From the mHealthNews archive
By Eric Wicklund , Editor, mHealthNews

While the Healthcare Insurance Portability and Access Act (HIPAA) protects personal health information within the provider's realm, it doesn't extend to personal health records or mobile apps. New legislation in California seeks to remedy that problem.

AB 658, which went into effect in January, is an amendment of the state's Confidentiality of Medical Information Act (CMIA), which regulates how entities covered under HIPAA can use and disclose "medical information." As reported recently by the online journal California Healthline, the new law extends that protection to "any business that offers software or hardware to consumers, including a mobile application or other related device that is designed to maintain medical information … in order to make the information available to an individual or a provider of healthcare at the request of the individual of a provider of healthcare, for purposes of allowing the individual to manage his or her information, or for the diagnosis, treatment or management of a medical condition of the individual."

That distinction is important as more and more healthcare apps seek to collect and transmit personal health information, and as more consumers request access to that information on their own mobile devices.

And it's especially important as more non-healthcare-related companies market apps and PHRs. California Healthline writers Deven McGraw and Susan Ingargiola point out that HIPAA permits the use and disclosure of medical information without individual authorization only for certain purposes, such as treatment, payment and various healthcare operations. "These disclosures are common business activities for healthcare entities but are an odd fit for the business model of most PHRs and mobile apps," the two write.

To wit: Businesses marketing PHRs and mobile apps might have a model that includes marketing and other commercial uses of medical information – in effect, selling that data to third parties. Under California's new law, they'll have to first gather each individual's written authorization, and include precise details on how that information will be used.

"Given that most mobile apps obtain user consent through general assent to terms and conditions, the effect of extending CMIA's authorization requirements to mobile app developers could be significant," McGraw and Ingargiola wrote. "Newly covered businesses that have a business model that includes the sale or marketing use of certain customer information that meets the definition of medical information will have to change their business model or obtain their customers' specific authorization."

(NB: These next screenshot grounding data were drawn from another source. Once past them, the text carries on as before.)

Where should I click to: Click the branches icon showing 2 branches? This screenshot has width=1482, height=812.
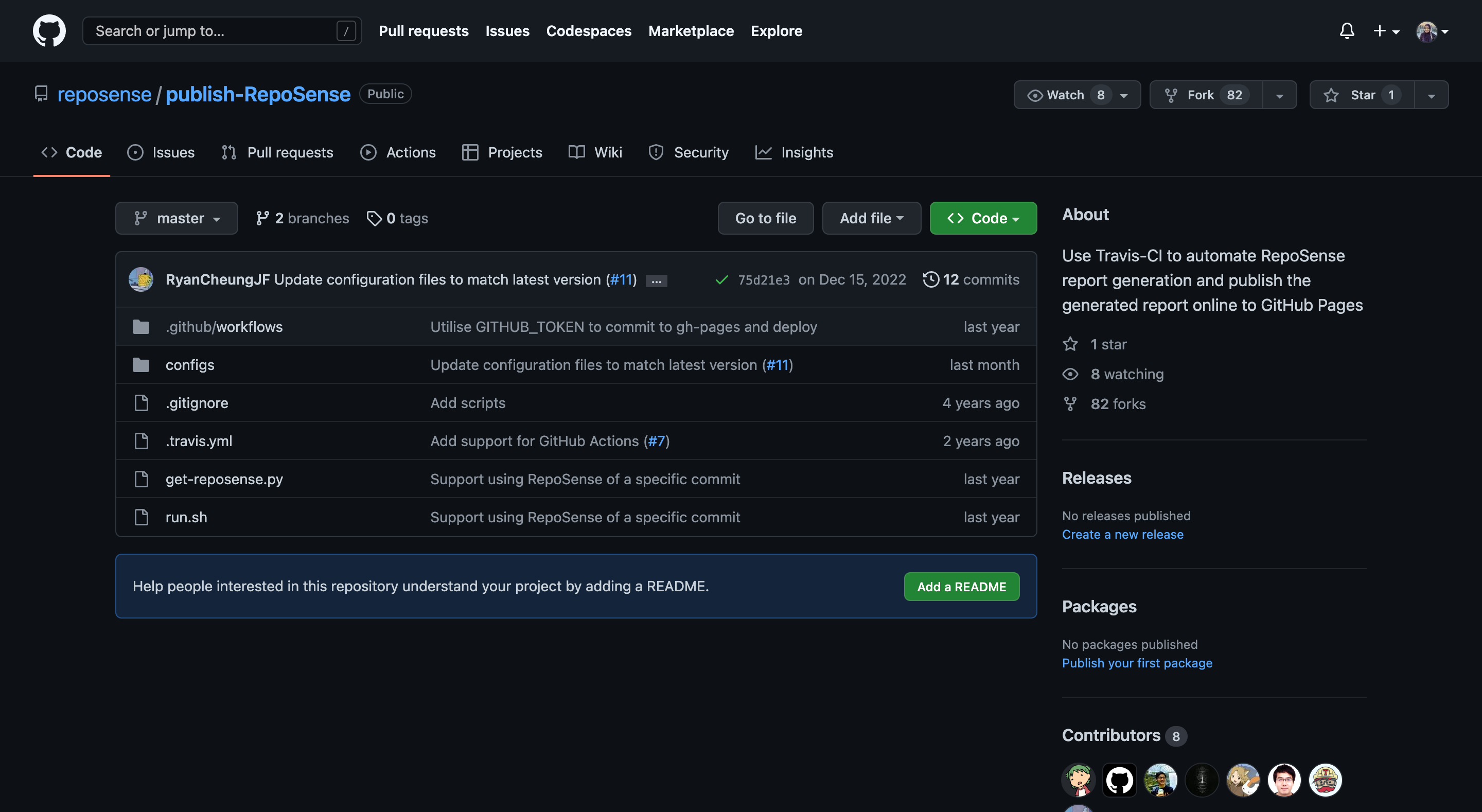[x=262, y=218]
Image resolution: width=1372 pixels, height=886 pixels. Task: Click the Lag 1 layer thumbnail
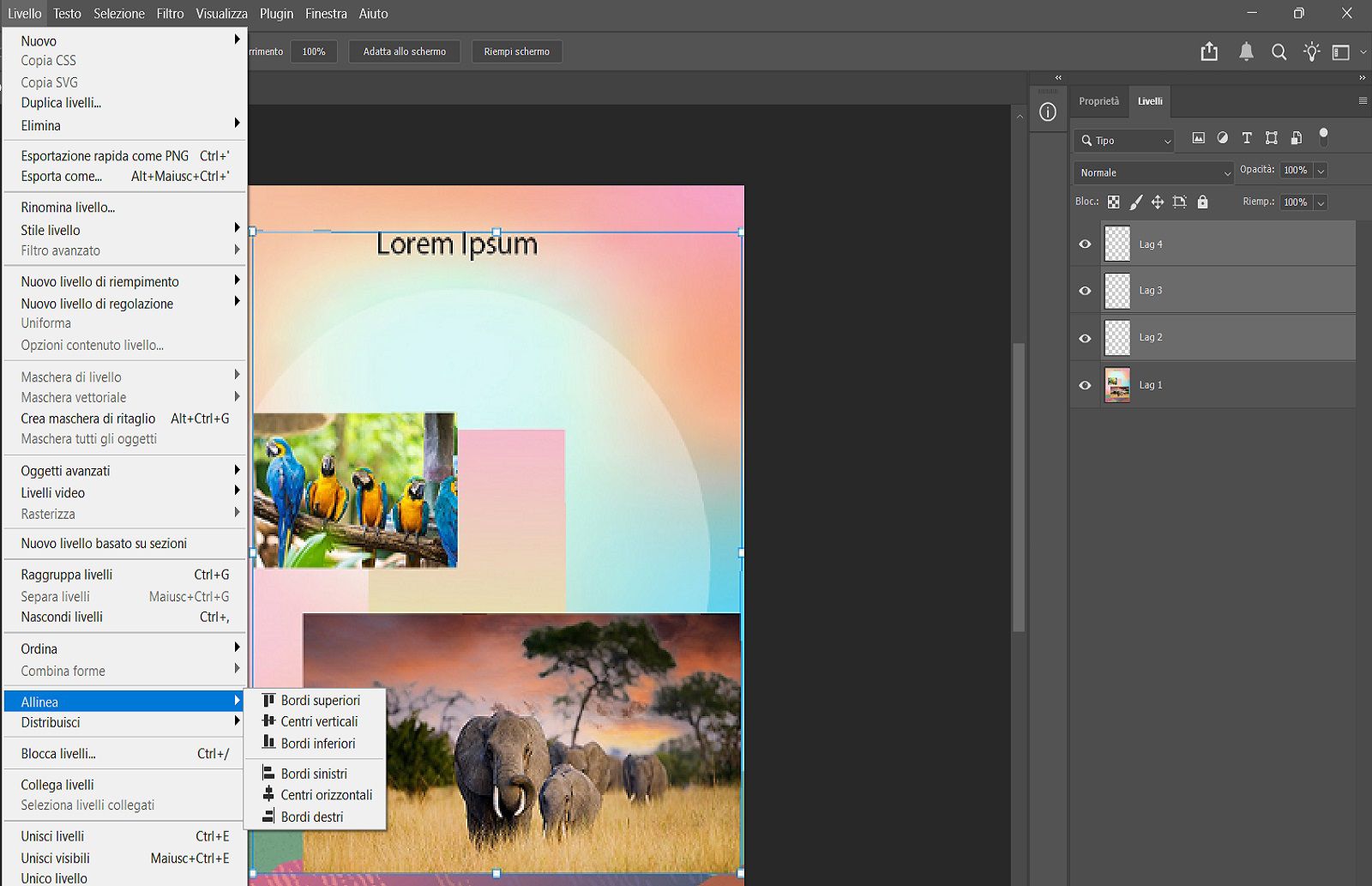coord(1117,384)
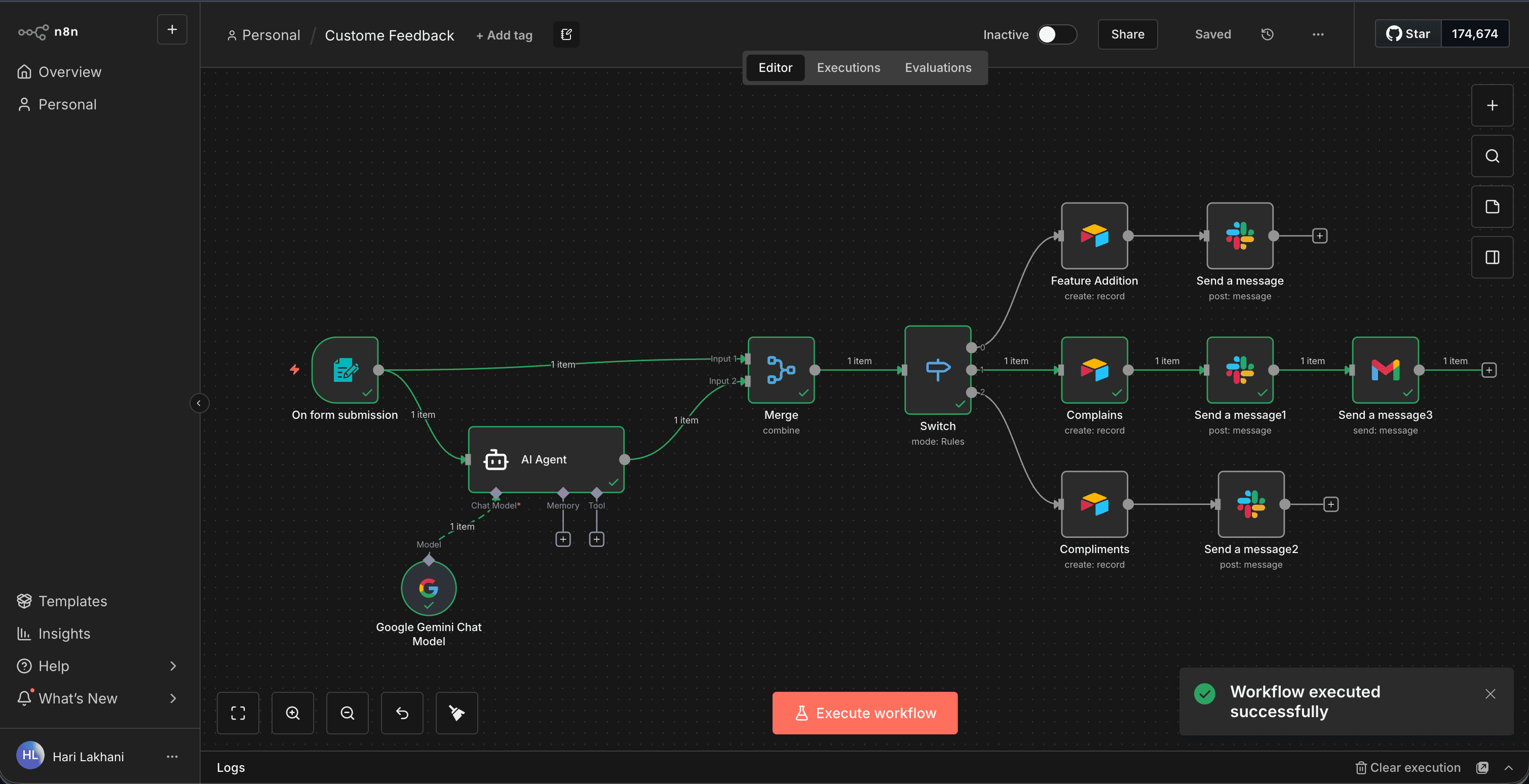Viewport: 1529px width, 784px height.
Task: Select the zoom out icon
Action: 347,713
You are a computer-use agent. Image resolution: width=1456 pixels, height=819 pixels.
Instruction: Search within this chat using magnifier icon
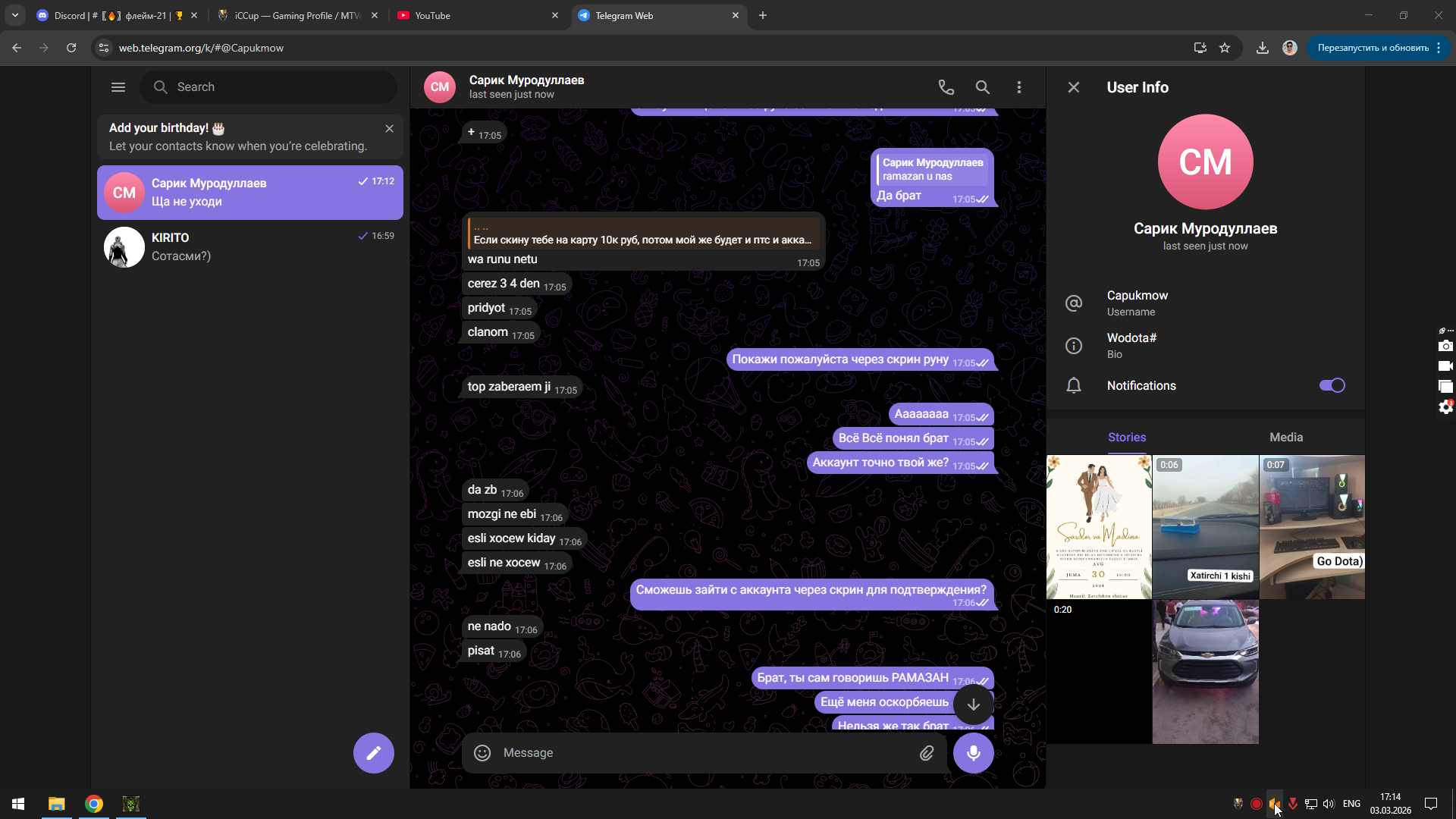coord(982,87)
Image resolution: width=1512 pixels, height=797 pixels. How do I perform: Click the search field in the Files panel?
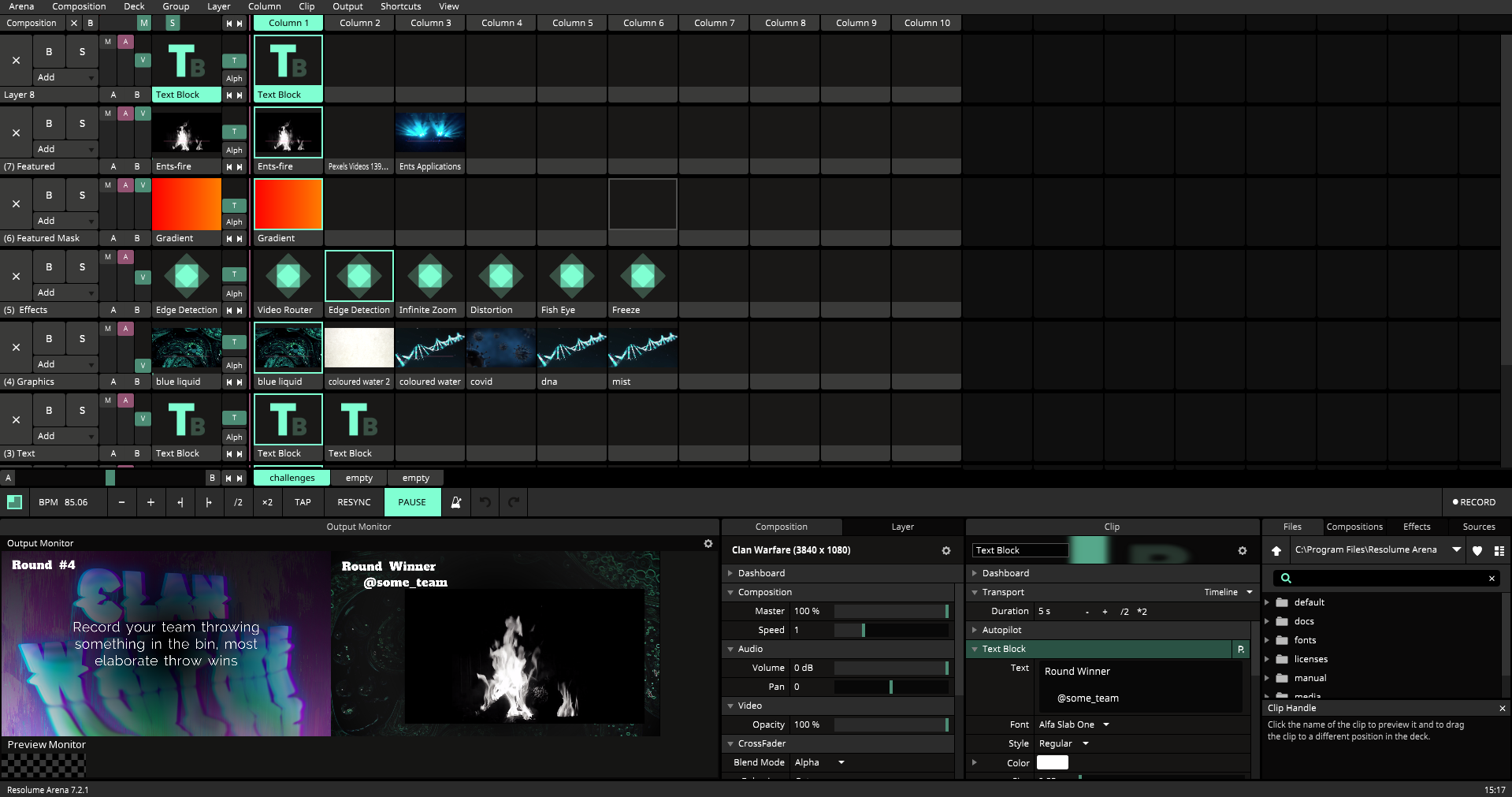coord(1384,578)
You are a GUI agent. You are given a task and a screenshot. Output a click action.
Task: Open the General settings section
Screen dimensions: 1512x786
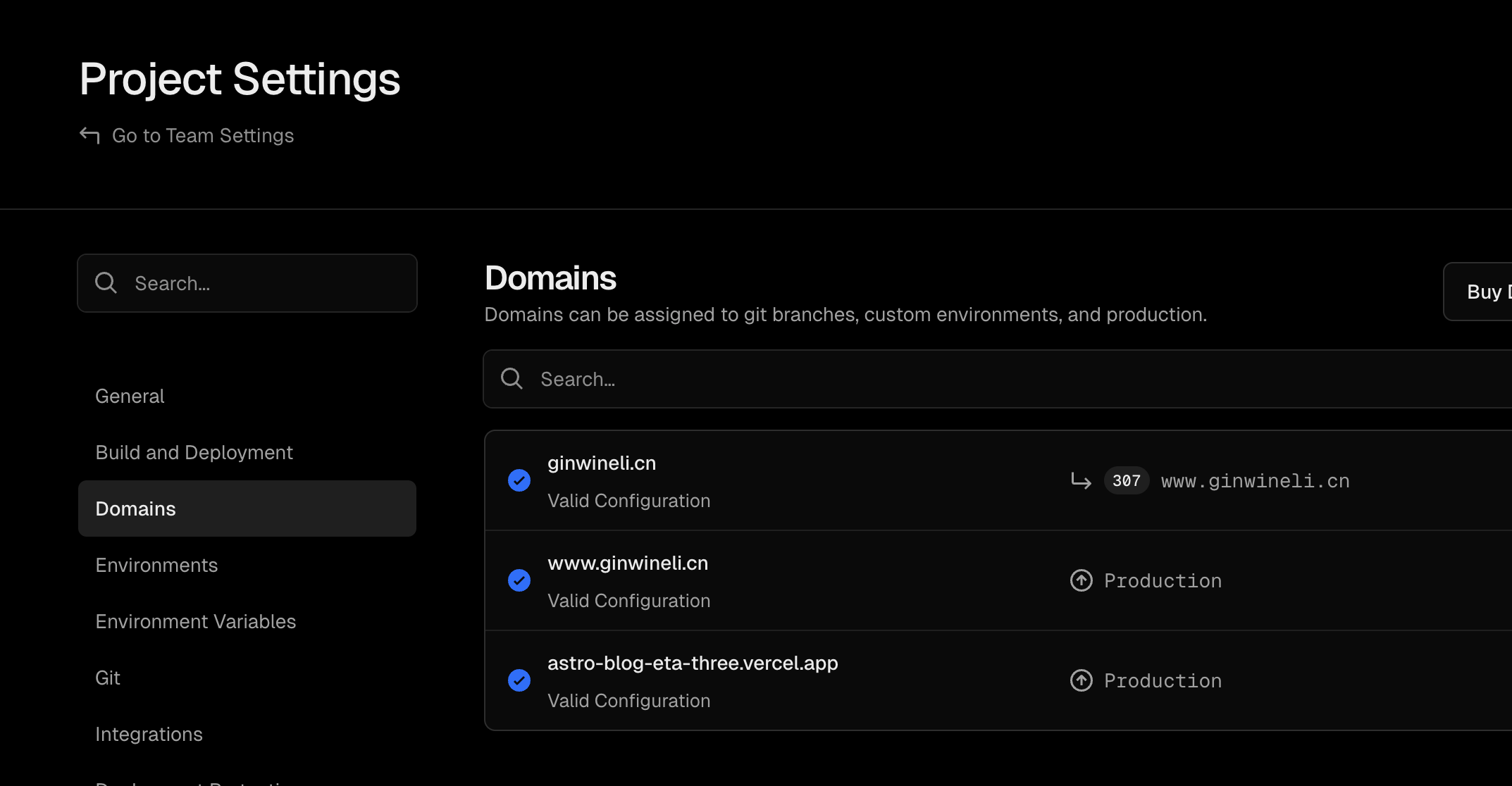pos(130,397)
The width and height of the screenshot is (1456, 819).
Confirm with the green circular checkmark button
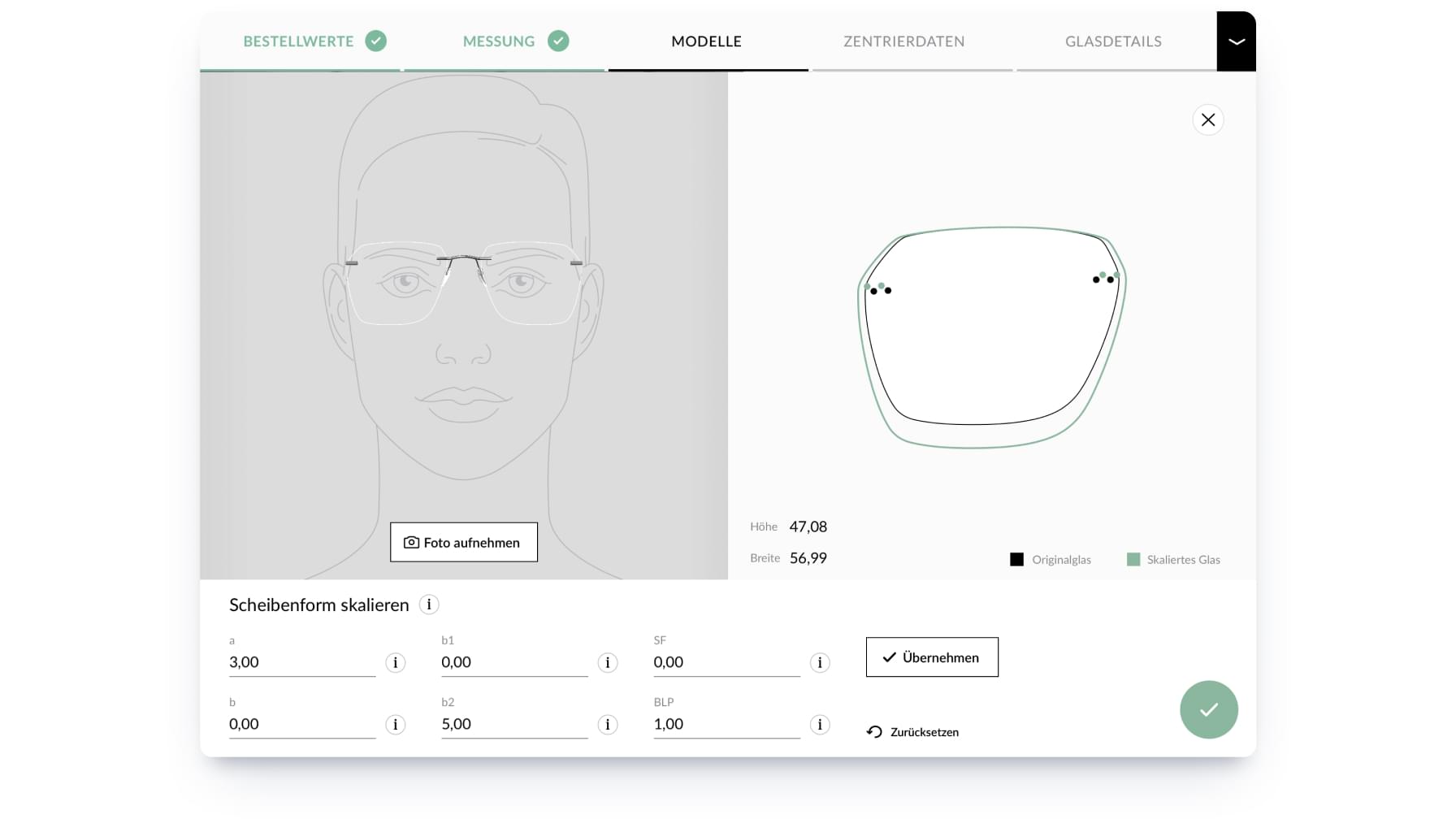click(1208, 709)

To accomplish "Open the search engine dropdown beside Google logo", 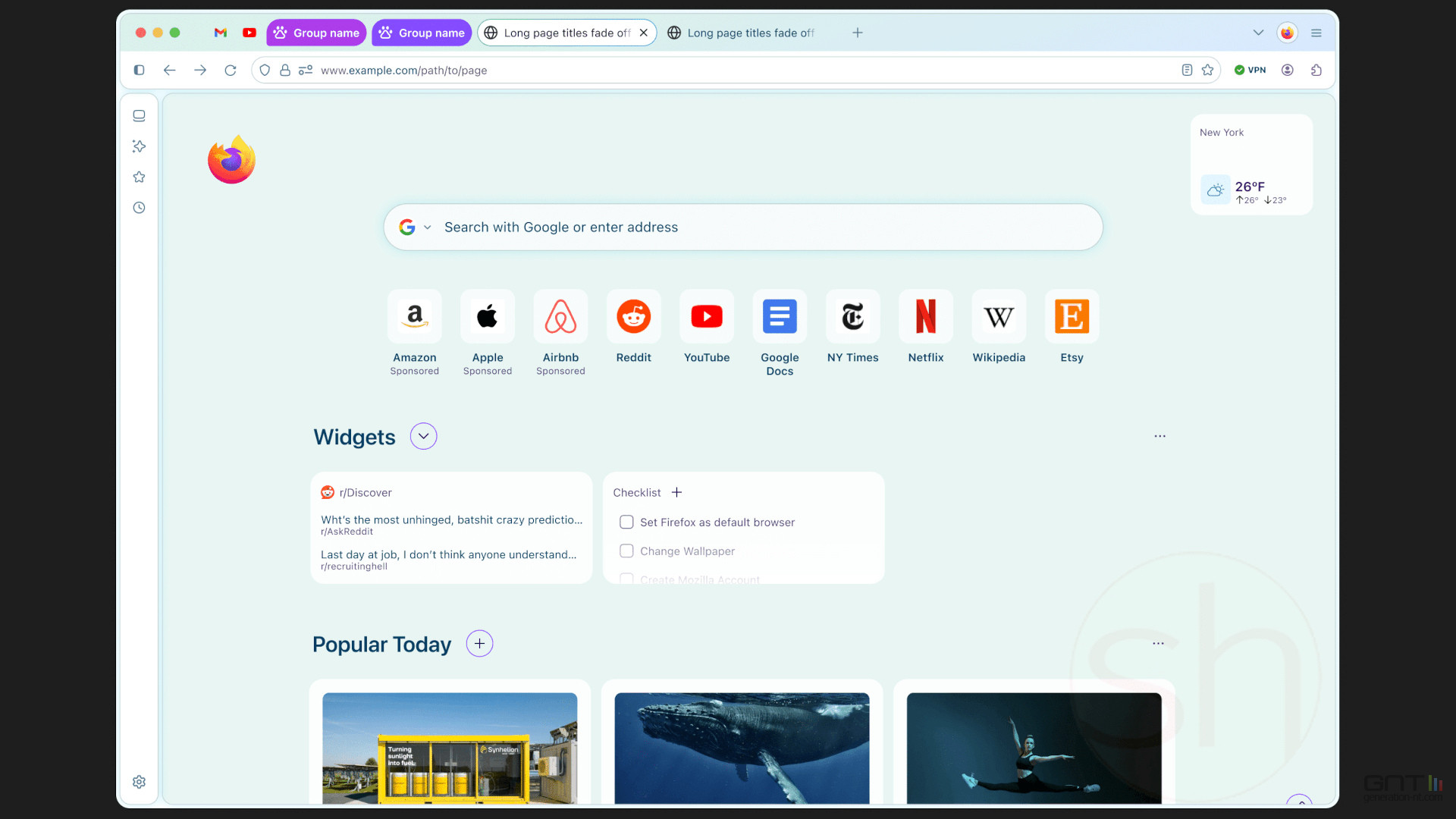I will click(427, 227).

The two point out that Apple's new HealthKit app goes even farther than California law. While collecting health data from various sources and enabling apps to share that data between consumers and healthcare providers, Apple isn't allowing any information to be stored in the cloud, not is it allowing any apps that don't have a privacy policy or any apps that share user data acquired through HealthKit with other parties.

"Apple has also stated that apps must not use data gathered from the HealthKit APIs for advertising or other user-based data marketing," McGraw and Ingargiola wrote. "This goes a step further than CMIA by outright prohibiting uses of data that CMIA would permit with specific user authorization. How Apple plans to enforce these provisions – and their effect on the mobile health app market – is uncertain."

In looking forward, McGraw and Ingargiola noted that HIPAA currently focuses on "traditional healthcare entities and their contractors," but the healthcare landscape – and mHealth in particular – is attracting non-traditional interest. Efforts to rein in and regulate those interests might be unclear as of now, but California is headed in the right direction.